**Goal of the exercise:** Which lines in the data contain the word "tree"? Please copy each of them.

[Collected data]

=== Begin Enclosure ===

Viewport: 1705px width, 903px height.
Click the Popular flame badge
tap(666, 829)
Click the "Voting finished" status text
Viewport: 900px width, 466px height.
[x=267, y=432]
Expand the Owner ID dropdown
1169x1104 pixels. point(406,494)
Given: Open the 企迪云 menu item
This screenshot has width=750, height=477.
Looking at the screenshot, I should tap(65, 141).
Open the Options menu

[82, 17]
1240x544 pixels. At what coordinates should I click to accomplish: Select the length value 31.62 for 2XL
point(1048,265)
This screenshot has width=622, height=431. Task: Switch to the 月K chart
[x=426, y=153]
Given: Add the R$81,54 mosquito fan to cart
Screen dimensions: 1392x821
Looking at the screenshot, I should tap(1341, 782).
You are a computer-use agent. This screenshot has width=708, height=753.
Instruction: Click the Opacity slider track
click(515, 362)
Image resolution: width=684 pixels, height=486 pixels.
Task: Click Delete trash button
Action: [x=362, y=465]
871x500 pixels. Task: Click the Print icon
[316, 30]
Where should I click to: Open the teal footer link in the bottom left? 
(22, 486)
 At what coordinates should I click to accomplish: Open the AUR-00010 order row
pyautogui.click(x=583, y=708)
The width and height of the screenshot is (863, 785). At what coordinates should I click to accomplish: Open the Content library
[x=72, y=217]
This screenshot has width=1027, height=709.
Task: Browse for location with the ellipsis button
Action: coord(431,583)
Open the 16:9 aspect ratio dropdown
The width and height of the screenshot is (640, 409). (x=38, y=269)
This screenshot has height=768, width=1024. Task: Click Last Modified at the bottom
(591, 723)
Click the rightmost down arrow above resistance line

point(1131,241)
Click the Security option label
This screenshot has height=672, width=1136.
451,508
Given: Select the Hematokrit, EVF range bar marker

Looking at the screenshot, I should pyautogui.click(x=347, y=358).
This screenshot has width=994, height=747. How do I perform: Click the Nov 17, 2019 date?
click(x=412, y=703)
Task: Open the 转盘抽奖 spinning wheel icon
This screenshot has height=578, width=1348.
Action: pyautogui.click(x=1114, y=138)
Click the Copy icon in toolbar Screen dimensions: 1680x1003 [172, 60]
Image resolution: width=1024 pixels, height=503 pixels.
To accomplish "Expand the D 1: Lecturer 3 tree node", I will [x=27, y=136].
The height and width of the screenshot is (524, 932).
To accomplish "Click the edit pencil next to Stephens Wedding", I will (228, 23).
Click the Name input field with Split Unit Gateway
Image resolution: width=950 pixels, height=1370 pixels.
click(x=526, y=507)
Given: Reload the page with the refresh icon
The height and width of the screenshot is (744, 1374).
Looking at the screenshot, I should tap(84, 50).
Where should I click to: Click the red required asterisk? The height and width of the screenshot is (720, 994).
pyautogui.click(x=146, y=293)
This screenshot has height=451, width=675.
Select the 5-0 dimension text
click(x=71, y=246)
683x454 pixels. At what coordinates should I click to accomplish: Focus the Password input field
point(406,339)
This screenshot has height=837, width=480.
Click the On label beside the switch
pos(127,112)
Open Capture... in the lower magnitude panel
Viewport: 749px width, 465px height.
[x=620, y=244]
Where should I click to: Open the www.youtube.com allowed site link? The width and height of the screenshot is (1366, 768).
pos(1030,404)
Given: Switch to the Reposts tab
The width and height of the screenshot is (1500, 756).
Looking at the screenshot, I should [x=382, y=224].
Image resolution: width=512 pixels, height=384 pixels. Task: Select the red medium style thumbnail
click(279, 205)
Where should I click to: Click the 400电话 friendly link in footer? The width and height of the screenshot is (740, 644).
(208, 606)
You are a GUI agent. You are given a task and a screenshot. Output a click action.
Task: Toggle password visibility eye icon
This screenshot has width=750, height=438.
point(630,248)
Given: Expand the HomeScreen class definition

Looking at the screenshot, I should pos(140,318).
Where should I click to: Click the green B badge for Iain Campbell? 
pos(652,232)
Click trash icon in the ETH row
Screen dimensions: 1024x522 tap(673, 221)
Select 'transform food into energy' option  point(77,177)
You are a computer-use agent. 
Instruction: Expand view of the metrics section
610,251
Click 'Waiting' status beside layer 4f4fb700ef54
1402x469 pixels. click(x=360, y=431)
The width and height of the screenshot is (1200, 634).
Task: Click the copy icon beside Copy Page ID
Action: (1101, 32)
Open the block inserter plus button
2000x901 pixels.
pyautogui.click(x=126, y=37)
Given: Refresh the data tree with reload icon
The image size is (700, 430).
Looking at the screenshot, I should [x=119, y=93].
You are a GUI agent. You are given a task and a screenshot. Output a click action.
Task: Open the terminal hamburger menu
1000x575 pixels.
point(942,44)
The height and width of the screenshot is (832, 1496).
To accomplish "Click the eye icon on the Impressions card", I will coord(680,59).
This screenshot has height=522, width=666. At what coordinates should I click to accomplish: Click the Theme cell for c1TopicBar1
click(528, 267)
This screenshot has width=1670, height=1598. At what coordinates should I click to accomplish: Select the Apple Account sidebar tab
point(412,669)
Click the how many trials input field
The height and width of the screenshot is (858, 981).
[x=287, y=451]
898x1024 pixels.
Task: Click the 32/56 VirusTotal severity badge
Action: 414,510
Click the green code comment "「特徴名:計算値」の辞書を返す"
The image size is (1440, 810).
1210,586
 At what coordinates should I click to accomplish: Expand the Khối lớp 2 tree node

=== End Enclosure ===

**Output for this task:**
To accomplish "Expand the D 1: Lecturer 3 tree node", I will [x=27, y=136].
Given: Refresh the data tree with reload icon
 At what coordinates should I click to accomplish: Expand the Khối lớp 2 tree node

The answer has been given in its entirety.